La majorité avait été fixée par l’édit royal de février 1556 qui stipulait que les garçons jusqu’à 30 ans, et les filles jusqu’à 25 ans, ne pouvaient se marier sans le consentement de leurs parents ou de leurs ascendants. Au-dessus de ces âges, les futurs époux devaient toujours requérir le consentement par des « sommations respectueuses ». Deux étaient exigées avant de pouvoir passer outre à un refus.
L’ordonnance de Blois de 1579 décidait que tout curé qui célébrait un mariage sans le consentement des familles des futurs époux pouvait être puni pour le crime de rapt, ayant consacré une union « clandestine ». Une déclaration de 1639 privait de leurs droits successoraux les enfants qui s’étaient unis par un tel mariage.

Etude des conditions de vie de mes ancêtres

Sur les 77 femmes prises en compte pour l’analyse statistique, 41 ont moins de 25 ans soit 53%. Ce qui explique que dans de très nombreux actes de mariages, il est indiqué : « fille mineure de… ». De même pour les garçons qui devaient eux avoir 30 ans.

Mortalité prématurée

Le rôle assigné aux femmes pour assurer la continuité sociale, avoir de nombreux enfants, se conjugue à de mauvaises conditions sanitaires, entrainant une mortalité prématurée des femmes. Cette situation est illustrée par les exemples trouvés dans l’étude de la vie de mes ancêtres :

Les trois épouses de Pierre Cochard 1723 -1796
1ère épouse : Marie Madeleine GOUPIL
Elle donne naissance à 8 enfants en 17 ans
Elle décède à 40 ans des suites de son dernier accouchement
2ème épouse : Marie Jeanne AUGEREAU
Elle a 4 enfants en 6 ans
Elle décède 3 ans après la naissance de son dernier enfant à l’âge de 30 ans
3ème épouse : Mathurine CHARBONNIER
Elle a 28 ans quand elle se marie avec Pierre Cochard qui en a 52
Elle va avoir 6 enfants en 15 ans
Elle décède à 43 ans des suites de son dernier accouchement

Les deux épouses de François Cochard 1748-1823
1ère épouse : Marie VIGNEAU
Elle donne naissance à 3 enfants en 13 ans de mariage
Elle décède à 33 ans quelques mois après son dernier accouchement
2ème épouse : Marie CHAPEAU
Elle a 8 enfants en 9 ans
Elle sera mariée 40 ans et décédera à l’âge de 62 ans

Les deux épouses de Joseph Gellé 1714-1788
1ère épouse : Perrine METAIS
Elle donne naissance à 4 enfants en 12 ans de mariage
Elle décède à 45 ans des suites de son dernier accouchement
2ème épouse : Marie CIVRAIS
Elle a 4 enfants en 7 ans
Elle sera mariée 26 ans et décédera à l’âge de 56 ans

Les trois épouses de Joseph Gellé 1755-1809
1ère épouse : Marie Rose BEVILLE
Elle donne naissance à 6 enfants en 9 ans
Elle décède à 34 ans des suites de son dernier accouchement
2ème épouse : Marie SAUVESTRE
Elle se marie à 33 ans et décède 2 ans plus tard sans avoir eu d’enfant
3ème épouse : Marie CHALON
Elle se marie à 34 ans
Elle va avoir 2 enfants en 3 ans
Elle décède à 62 ans après 28 ans de mariage

Une mortalité infantile forte, une mortalité féminine surreprésentée dans les tranches d’âge de 25 à 45 ans.

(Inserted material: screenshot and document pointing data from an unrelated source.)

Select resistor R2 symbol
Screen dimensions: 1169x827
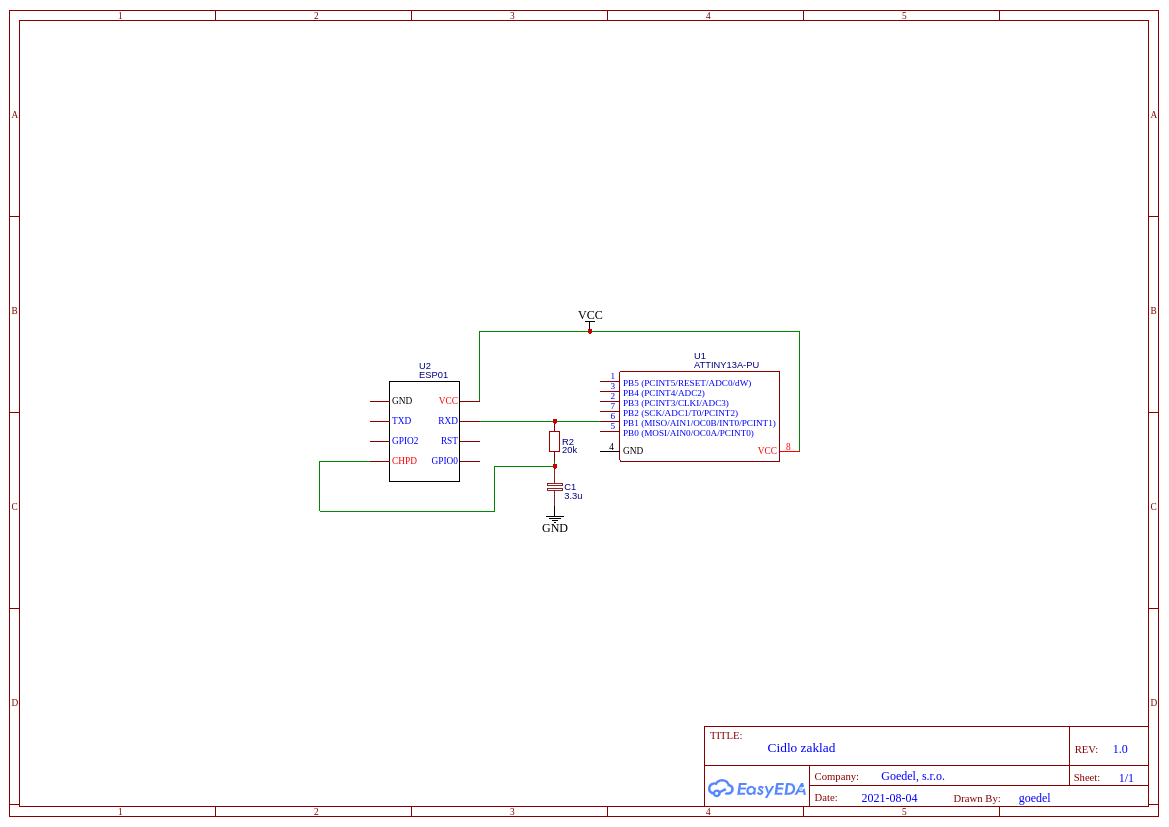coord(554,441)
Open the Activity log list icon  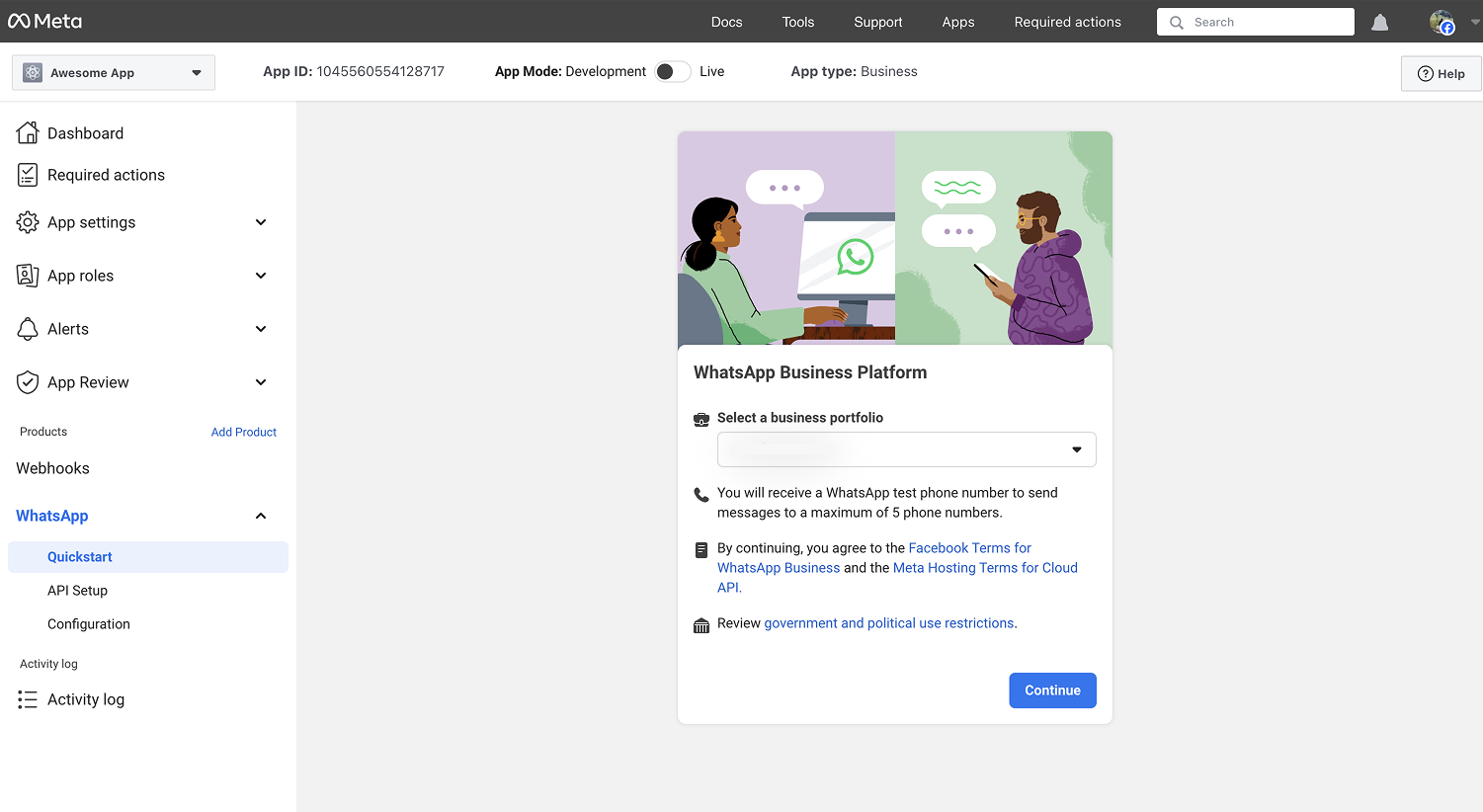(28, 698)
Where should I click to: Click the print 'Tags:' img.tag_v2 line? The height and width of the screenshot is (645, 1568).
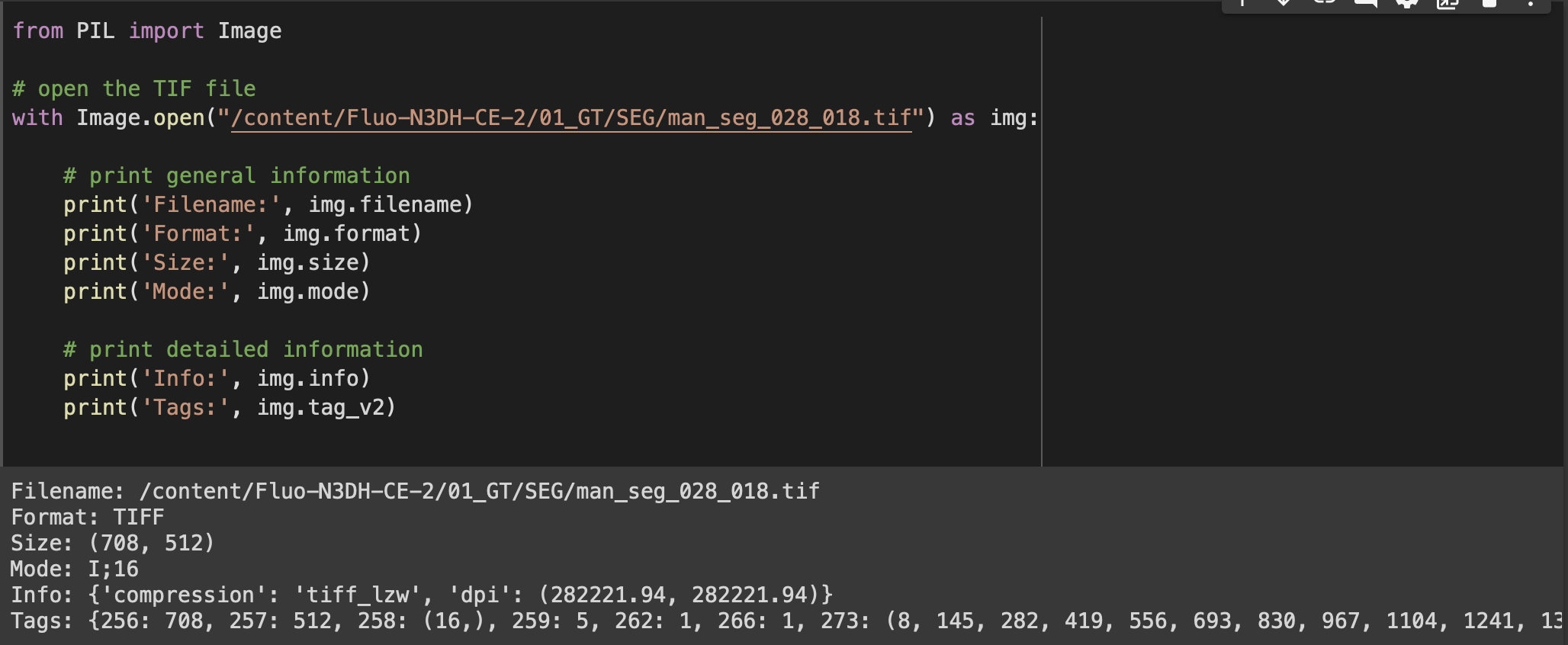tap(230, 407)
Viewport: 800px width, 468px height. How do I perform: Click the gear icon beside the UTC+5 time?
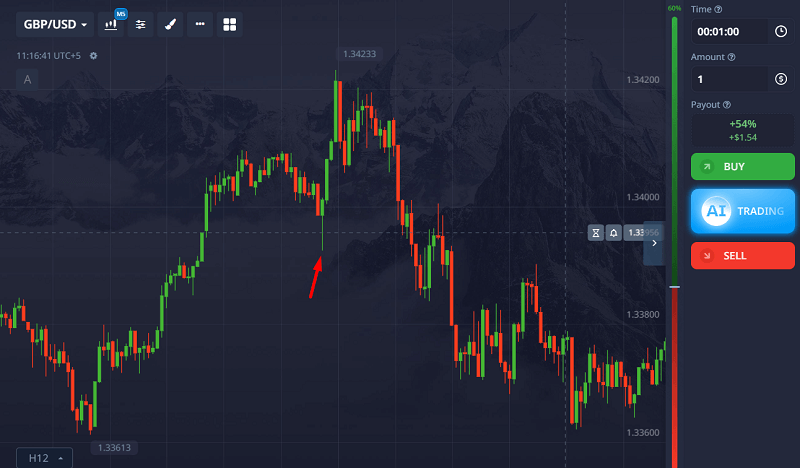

Sur les 273 décès pris en compte pour l’analyse statistique, 29 ont lieu entre 0 et 4 ans soit 10,6% de l’échantillon, 4 entre 5 et 9 ans, 8 entre 10 et 14 ans, 2 entre 15 et 19 ans, 6 entre 20 et 24 ans, 49 décès interviennent avant l’âge de 25 ans soit 18% de l’échantillon.
La mortalité féminine est surreprésentée dans les tranches d’âge de 25 à 45 ans, très probablement pour les raisons évoquées précédemment, le décès suite à un accouchement.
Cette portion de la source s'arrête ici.